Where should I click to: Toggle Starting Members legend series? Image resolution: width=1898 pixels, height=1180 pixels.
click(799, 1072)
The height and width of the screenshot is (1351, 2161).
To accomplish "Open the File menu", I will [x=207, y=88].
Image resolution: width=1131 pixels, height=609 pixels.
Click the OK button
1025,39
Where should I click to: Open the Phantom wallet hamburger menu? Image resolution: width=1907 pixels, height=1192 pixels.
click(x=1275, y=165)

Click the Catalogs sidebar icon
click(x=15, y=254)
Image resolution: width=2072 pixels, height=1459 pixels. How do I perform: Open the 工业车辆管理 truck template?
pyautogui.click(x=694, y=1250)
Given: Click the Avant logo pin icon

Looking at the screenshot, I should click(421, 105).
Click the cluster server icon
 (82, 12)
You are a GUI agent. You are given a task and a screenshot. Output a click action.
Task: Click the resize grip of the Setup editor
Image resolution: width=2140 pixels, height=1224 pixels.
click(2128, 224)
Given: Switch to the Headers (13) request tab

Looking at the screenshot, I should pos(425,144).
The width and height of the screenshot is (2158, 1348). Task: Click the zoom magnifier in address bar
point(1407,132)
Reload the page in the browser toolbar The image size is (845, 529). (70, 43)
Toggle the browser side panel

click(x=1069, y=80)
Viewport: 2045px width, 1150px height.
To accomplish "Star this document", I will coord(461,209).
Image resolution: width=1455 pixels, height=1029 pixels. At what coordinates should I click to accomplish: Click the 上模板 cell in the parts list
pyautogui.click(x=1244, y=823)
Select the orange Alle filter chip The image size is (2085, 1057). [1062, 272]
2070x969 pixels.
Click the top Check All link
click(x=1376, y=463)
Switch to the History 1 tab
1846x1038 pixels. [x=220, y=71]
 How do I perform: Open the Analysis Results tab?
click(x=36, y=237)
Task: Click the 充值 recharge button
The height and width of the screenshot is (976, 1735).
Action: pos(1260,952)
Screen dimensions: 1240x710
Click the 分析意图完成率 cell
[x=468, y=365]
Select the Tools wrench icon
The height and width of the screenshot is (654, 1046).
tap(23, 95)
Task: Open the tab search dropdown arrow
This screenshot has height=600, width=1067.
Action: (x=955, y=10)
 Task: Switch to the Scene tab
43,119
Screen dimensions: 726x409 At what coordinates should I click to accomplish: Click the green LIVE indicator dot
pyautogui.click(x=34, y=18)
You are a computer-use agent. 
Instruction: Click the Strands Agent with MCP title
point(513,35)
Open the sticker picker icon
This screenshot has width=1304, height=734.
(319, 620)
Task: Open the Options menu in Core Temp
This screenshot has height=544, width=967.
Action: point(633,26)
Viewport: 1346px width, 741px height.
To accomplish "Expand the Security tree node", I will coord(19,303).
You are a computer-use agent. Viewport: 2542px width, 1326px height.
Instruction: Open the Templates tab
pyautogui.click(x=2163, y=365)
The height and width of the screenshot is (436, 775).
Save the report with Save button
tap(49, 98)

######

Task description :: For the listing above, give the number of lines in which the string "will" occurs, and nothing else.

Answer to this problem :: 3